Last week we pointed to a chart from Berkely economist Emmanuel Saez showing that the gap between the rich and the poor had never been wider, with the top .01% collecting over 6% of the nation’s income.
Today though the NYT declares that the super-rich have hit a wall, and that the collapse of financial markets has finally reversed the trajectory of this group.
Last year, the number of Americans with a net worth of at least $30 million dropped 24 per cent, according to CapGemini and Merrill Lynch Wealth Management. Monthly income from stock dividends, which is concentrated among the affluent, has fallen more than 20 per cent since last summer, the biggest such decline since the government began keeping records in 1959.
Bill Gates, Warren E. Buffett, the heirs to the Wal-Mart Stores fortune and the founders of Google each lost billions last year, according to Forbes magazine. In one stark example, John McAfee, an entrepreneur who founded the antivirus software company that bears his name, is now worth about $4 million, from a peak of more than $100 million. Mr. McAfee will soon auction off his last big property because he needs cash to pay his bills after having been caught off guard by the simultaneous crash in real estate and stocks.
Immediately, we can see one difference between what they’re talking about here, and what Saez is talking about. He’s talking about the income gap; they’re talking about the wealth gap. The two aren’t necessarily contradictory.
What’s irritating about all of these stories though is the way the “the rich” or “the super rich” as a defined cohort, rather than a fluid population, which people are always joining and dropping out of.
But economists say that the rich will probably not recover their losses immediately, as they did in the wake of the dot-com crash earlier this decade. That quick recovery came courtesy of a new bubble in stocks, which in 2007 were more expensive by some measures than they had been at any other point save the bull markets of the 1920s or 1990s. This time, analysts say, Wall Street seems unlikely to return soon to the extreme levels of borrowing that made such a bubble possible.

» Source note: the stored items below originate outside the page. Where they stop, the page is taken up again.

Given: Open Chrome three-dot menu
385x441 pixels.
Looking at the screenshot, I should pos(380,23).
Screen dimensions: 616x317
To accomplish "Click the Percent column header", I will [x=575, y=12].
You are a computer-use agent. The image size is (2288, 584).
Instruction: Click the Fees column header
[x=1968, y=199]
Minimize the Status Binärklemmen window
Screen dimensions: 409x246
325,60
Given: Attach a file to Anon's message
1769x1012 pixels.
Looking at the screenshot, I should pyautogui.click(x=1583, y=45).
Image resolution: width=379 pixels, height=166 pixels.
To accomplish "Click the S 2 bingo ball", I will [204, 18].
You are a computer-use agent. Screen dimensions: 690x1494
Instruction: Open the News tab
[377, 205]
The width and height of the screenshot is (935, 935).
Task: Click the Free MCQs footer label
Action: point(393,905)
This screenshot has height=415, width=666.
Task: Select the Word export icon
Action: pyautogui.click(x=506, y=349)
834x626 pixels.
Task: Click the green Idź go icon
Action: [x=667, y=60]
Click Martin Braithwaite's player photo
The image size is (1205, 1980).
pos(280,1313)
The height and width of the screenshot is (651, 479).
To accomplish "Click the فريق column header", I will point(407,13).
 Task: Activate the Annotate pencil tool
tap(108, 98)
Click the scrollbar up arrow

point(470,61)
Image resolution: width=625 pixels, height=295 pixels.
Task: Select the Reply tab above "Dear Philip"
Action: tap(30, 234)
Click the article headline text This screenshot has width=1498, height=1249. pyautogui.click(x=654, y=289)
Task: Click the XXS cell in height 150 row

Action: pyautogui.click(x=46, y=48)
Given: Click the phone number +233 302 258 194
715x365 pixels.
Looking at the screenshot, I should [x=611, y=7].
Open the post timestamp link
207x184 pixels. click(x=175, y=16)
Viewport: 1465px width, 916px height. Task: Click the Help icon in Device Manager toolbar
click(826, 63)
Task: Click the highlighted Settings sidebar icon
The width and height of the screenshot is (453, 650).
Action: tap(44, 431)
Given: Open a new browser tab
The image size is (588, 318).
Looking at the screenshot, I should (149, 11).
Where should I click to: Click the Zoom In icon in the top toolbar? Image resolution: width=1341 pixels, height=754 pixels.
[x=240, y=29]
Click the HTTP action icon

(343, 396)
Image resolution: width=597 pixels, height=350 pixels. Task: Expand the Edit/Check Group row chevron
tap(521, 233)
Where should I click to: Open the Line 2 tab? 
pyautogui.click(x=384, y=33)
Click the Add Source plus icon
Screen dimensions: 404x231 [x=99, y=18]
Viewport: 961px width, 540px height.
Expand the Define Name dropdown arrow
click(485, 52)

But the people who got super-rich during the housing bubble weren’t the dot-com billionaires, and the dot-com billionaires weren’t the billionaires of the early 90s. These populations change, and to the extent that people aren’t likely to ‘bounce back,’ it’s probably the case that most people never bounce back. If you’re insanely lucky you get one good run — streak of luck — and that’s it. And if you lose everything, no rising tide will make you super-rich again.
The same goes for discussions of the poor. You frequently hear about how “the poor” haven’t made strides in decades, but it assumes that the poor today are the same people who were poor in the 1970s. But the poor population is always being replenished by new immigrants and others, and so this stat is misleading. People do jump around all the time.
Measuring economic mobility is important, and perhaps it’s not as good in the US as we’d like it to be. But just measuring “the poor” or “the rich” as a static block doesn’t get us very far.